What I thought about this card then: The first Madlock card I saw was his 1976 card. Like many of the third basemen of the time, he had a fan in me. I really liked third basemen for some reason, which is probably why my favorite player ever is Ron Cey.

What I think about this card now: It's not a great photo with half of Madlock's face in the shadows. But as a kid I would have loved it since the photo was taken during a game.

Other stuff: Bill Madlock enjoyed a reputation as one of the best-hitting third basemen to ever play the game. Wade Boggs ended up overshadowing "Mad Dog" in that department, but Madlock's career is nothing to ignore. I was a big fan of him when he was a Pirate. Prior to that, I was crushed when he was dealt from the Cubs to the Giants. I hated his 1978 card, seeing him in a Giants uniform. Fortunately, the Giants got rid of him awfully quick and I could like him again.

Madlock played for the Dodgers at the tail end of his career. He had a heck of an NLCS against the Cardinals in 1985, hitting three homers in the series.

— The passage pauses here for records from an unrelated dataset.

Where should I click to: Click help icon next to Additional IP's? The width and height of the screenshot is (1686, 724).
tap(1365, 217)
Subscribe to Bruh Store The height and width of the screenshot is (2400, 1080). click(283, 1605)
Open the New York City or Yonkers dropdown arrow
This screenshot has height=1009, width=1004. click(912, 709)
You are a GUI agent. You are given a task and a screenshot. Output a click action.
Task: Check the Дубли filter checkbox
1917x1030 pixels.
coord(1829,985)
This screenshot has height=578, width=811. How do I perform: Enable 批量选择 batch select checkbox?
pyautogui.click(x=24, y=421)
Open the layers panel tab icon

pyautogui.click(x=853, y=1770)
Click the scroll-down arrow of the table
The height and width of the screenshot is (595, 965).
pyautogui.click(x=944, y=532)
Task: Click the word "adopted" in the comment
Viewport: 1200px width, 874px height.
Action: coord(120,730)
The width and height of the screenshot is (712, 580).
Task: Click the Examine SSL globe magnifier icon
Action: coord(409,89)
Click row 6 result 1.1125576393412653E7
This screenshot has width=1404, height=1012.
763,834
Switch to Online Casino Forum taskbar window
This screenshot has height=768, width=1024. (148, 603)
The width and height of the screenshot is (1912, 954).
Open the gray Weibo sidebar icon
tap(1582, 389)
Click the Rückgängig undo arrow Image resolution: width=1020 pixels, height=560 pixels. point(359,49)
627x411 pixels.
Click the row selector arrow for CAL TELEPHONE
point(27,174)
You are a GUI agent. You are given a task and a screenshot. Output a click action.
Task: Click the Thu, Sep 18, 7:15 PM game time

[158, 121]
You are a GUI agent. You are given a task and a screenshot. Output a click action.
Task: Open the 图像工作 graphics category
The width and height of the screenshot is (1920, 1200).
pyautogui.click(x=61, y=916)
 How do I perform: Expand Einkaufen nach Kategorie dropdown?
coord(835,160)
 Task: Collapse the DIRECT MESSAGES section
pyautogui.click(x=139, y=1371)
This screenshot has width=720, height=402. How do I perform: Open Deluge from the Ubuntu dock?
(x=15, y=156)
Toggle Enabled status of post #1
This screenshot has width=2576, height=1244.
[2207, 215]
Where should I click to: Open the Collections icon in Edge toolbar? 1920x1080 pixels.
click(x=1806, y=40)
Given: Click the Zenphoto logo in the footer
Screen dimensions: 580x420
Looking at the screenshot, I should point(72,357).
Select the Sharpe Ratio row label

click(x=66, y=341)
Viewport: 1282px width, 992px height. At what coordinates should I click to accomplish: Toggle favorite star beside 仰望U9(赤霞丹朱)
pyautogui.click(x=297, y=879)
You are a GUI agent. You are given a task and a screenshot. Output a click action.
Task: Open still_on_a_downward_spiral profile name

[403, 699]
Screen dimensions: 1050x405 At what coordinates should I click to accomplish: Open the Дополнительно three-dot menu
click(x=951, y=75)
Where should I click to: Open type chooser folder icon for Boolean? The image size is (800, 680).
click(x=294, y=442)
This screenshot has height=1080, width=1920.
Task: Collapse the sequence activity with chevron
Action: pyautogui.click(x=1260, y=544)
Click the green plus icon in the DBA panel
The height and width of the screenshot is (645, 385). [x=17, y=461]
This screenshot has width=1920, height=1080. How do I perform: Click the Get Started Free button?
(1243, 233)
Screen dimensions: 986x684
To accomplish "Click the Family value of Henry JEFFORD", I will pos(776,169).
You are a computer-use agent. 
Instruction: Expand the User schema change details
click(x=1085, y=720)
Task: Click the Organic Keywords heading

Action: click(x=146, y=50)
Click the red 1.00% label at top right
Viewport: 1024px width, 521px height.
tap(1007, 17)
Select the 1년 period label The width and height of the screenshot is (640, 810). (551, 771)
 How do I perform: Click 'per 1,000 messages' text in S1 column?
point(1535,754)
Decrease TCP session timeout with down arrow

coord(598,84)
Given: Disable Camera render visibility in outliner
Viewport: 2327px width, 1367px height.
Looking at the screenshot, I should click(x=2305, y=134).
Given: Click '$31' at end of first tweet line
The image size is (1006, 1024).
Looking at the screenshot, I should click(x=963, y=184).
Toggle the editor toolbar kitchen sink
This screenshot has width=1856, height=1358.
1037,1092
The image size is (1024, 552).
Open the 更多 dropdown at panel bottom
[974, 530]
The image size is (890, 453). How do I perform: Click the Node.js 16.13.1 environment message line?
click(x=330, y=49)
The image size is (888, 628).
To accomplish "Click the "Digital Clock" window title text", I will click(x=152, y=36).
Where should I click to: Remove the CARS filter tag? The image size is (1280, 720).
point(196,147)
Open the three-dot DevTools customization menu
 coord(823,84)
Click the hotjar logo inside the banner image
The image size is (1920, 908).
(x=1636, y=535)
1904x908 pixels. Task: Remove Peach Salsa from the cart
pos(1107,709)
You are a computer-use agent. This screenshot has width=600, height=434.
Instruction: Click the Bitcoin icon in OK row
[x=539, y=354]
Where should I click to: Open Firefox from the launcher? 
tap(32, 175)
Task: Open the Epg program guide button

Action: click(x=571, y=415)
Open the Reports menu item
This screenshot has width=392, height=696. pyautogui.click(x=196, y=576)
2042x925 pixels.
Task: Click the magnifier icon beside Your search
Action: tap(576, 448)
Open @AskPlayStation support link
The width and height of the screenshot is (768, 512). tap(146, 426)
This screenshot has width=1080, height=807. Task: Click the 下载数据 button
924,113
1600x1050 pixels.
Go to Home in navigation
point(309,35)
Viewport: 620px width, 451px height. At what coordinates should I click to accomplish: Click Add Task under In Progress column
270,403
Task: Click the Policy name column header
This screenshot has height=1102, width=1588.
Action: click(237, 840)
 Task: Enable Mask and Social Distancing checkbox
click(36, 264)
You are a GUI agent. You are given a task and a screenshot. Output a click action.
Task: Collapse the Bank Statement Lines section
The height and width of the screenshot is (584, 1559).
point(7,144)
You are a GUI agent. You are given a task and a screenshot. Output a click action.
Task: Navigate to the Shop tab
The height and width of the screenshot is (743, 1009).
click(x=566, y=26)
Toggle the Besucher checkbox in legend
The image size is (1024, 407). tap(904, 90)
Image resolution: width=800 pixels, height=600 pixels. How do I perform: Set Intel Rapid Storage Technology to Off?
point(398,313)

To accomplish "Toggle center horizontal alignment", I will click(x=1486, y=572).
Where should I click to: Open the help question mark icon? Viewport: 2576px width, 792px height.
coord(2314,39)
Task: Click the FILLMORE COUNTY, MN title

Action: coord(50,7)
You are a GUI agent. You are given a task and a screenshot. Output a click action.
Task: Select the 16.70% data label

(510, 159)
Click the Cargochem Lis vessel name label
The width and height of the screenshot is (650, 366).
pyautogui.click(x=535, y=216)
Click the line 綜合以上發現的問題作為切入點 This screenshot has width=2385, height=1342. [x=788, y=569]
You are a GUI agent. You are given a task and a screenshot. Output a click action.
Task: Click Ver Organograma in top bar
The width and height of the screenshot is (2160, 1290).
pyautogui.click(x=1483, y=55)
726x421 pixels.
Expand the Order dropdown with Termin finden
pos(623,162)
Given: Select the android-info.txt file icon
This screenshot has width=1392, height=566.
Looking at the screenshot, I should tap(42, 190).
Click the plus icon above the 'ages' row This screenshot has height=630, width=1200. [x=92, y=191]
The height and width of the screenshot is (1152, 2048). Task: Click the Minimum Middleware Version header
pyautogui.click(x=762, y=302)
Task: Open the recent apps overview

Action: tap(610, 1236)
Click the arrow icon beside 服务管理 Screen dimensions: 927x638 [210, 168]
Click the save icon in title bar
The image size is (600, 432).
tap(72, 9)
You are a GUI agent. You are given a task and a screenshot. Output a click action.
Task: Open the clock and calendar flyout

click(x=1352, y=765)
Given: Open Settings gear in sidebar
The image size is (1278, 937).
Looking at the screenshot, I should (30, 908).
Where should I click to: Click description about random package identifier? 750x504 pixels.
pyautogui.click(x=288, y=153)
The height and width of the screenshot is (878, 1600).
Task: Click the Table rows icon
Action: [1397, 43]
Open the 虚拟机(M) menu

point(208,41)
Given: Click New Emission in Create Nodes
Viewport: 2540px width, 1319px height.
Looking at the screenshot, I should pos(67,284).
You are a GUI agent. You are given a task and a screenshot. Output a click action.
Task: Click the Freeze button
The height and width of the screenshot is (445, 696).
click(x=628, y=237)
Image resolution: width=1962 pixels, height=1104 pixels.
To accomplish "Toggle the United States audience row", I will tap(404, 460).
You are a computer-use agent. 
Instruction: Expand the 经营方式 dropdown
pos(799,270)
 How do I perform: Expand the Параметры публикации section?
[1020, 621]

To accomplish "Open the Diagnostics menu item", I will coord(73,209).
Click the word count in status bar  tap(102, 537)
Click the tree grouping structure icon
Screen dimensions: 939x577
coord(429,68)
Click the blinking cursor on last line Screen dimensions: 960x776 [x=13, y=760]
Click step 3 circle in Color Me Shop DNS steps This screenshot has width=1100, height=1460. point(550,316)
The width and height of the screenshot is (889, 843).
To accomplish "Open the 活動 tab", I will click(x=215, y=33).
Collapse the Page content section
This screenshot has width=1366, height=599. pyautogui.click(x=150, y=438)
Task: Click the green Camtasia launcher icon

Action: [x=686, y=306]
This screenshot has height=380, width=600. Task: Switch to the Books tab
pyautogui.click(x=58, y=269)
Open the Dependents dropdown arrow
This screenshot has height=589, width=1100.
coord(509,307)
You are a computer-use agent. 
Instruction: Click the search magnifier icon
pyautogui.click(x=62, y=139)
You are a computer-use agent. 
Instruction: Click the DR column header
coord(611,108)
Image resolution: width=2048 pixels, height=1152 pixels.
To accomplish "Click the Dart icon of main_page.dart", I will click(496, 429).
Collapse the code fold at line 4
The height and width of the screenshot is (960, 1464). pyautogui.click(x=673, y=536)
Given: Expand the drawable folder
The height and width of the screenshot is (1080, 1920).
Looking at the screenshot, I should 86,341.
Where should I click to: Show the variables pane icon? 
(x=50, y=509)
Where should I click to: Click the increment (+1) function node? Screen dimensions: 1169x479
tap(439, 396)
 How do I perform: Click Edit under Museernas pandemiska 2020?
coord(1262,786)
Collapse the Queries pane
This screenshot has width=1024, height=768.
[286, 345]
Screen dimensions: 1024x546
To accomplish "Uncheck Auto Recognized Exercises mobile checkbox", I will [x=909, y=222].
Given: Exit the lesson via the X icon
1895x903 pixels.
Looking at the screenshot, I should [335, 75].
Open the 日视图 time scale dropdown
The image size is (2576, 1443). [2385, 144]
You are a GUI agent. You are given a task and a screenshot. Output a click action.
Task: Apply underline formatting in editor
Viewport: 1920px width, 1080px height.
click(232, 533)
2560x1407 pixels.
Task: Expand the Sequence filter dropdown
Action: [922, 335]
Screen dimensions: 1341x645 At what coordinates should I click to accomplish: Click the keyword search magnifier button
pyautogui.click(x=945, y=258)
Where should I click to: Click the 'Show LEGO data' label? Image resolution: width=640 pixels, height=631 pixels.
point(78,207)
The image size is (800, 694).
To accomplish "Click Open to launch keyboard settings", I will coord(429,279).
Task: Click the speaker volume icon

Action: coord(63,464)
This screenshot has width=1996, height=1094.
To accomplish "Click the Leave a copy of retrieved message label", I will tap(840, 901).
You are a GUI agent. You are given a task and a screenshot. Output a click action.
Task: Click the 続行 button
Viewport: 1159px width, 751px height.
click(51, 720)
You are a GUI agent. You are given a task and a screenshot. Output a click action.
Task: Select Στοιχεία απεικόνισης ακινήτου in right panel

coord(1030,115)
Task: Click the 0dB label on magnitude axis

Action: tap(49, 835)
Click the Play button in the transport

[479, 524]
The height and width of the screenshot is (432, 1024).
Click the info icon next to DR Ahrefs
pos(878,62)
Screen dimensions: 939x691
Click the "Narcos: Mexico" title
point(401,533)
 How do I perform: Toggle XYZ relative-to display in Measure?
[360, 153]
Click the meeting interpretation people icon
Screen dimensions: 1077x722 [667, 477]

Back facts: Another player without a middle name. ... Baseball lingo like "loop" threw me as a kid. I don't know how many times I came across "loop" before I knew it meant "league." Baseball was sometimes a mysterious world for a youngster.

Other blog stuff: It has been a long time since there has been a card featuring a rookie cup. We won't have nearly as long a wait until the next one. But it's time to update the team:

1B - ?
2B - ?
3B - Bill Madlock
SS - ?
OF - ?
OF - ?
OF - ?
C - ?
P - Frank Tanana

A nice-looking team already.


Anonymous said...

Wow, I forgot Madlock used to be thin! LOL

LoCoDe said...

I hated Madlock for the take out slide on Tony Fernandez in 1987. As it turned out, Fernandez broke his elbow on a bad seam in the turf where some wood was poking through, or something like that.
That was the real reason the Jays lost in 87.